Début janvier 2011, des mouvements de protestation contre les mesures d'austérité décidées par le gouvernement du premier ministre Emil Boc ont eu lieu dans toutes les grandes villes.  Une première dans le pays. Afin de pouvoir obtenir un crédit de 12 milliards d'euros du Fonds monétaire international, le premier ministre a décidé de réduire les salaires des fonctionnaires de 25%, d'augmenter la TVA à 24%, alors que les retraites et les indemnités -chômage ont baissé de 15%, depuis le 1er juin 2010.

«Essence, électricité, chauffage, les prix ont explosé et je ne peux plus faire face», déplore Bodgan, un jeune père de famille au chômage.

Une colère qui s'exprime dans les rues
Habitués à faire profil bas au temps du communisme, les Roumains ont gardé l'habitude de ne pas exprimer leurs sentiments dans les moments difficiles. Mais cette fois-ci, le limogeage du sous-secrétaire d'Etat à la santé, Raed Arafat, qui a créé le service national de médecine d'urgence, fort apprécié, a été le détonateur de la colère sociale.  

Les jeunes Roumains ont appelé sur les réseaux sociaux à manifester place de l’Université,  au cœur de Bucarest et dans une soixantaine de villes. Ce désir de changement s'est mué en action sur le terrain. Le mécontentement accumulé depuis de longues années s’est exprimé dans la rue et continue à rassembler certains soirs les couches de la société qui ne se rencontraient pas.

Les manifestations contre l'austérité à Bucarest

(FR.CNTV.CN, le 16 janvier 2012)

Raed Arafat a été rappelé au ministère de la Santé, mais le mal était fait. De plus, le ministre des Affaires étrangères, Teodor Baconschi, a qualifié les manifestants «d'êtres stupides et issus des bidonvilles», tout en stigmatisant les violences commises dans le centre de la capitale par une poignée de casseurs. Il a été renvoyé mais les propos tenus montrent le peu de cas que fait le gouvernement du mouvement de protestation et son absence de volonté de dialogue.

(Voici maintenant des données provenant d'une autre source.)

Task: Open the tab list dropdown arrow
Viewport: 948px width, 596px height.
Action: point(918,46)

Le ras-le-bol des Roumains est total
Les sévères mesures économiques qui frappent les Roumains les découragent alors que dans le même temps aucune action du pouvoir ne trouvent grâce à leurs yeux. Ils ne croient pas à la lutte contre la corruption –presque personne n’est condamné-, ni à un quelconque programme de rechange de la part de l’opposition, union sociale-libérale sans crédibilité.

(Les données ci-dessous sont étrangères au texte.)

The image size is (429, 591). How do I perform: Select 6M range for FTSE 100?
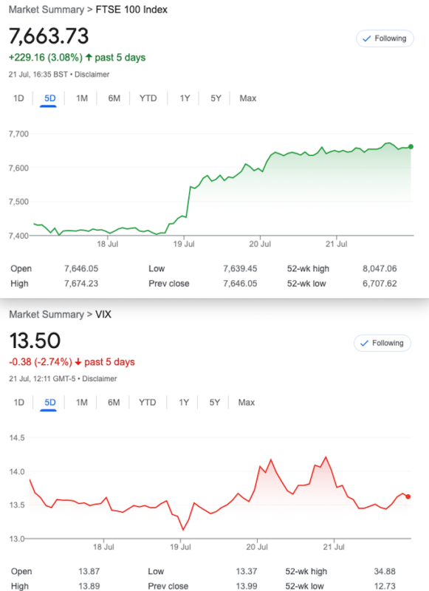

Cette révolte inattendue ne trouve aucun écho. Nulle personnalité ne s’impose pour porter les revendications. Le manque de culture politique des Roumains ne facilite pas l’émergence de politiciens intègres, à l’écoute de leurs concitoyens.
Le président Trian Brasescu refuse des élections anticipées, pariant sur la lassitude de la population. Mais selon la Fondation Soros, 7% des personnes interrogées accordent leur confiance au cabinet en place.

Le blocage démocratique opposé aux exigences de la population pourrait faire le jeu des  populistes, emmené par le Parti du peuple, dirigé par un réalisateur tv, Dan Diaconescu, qui arrive en troisième position dans les sondages.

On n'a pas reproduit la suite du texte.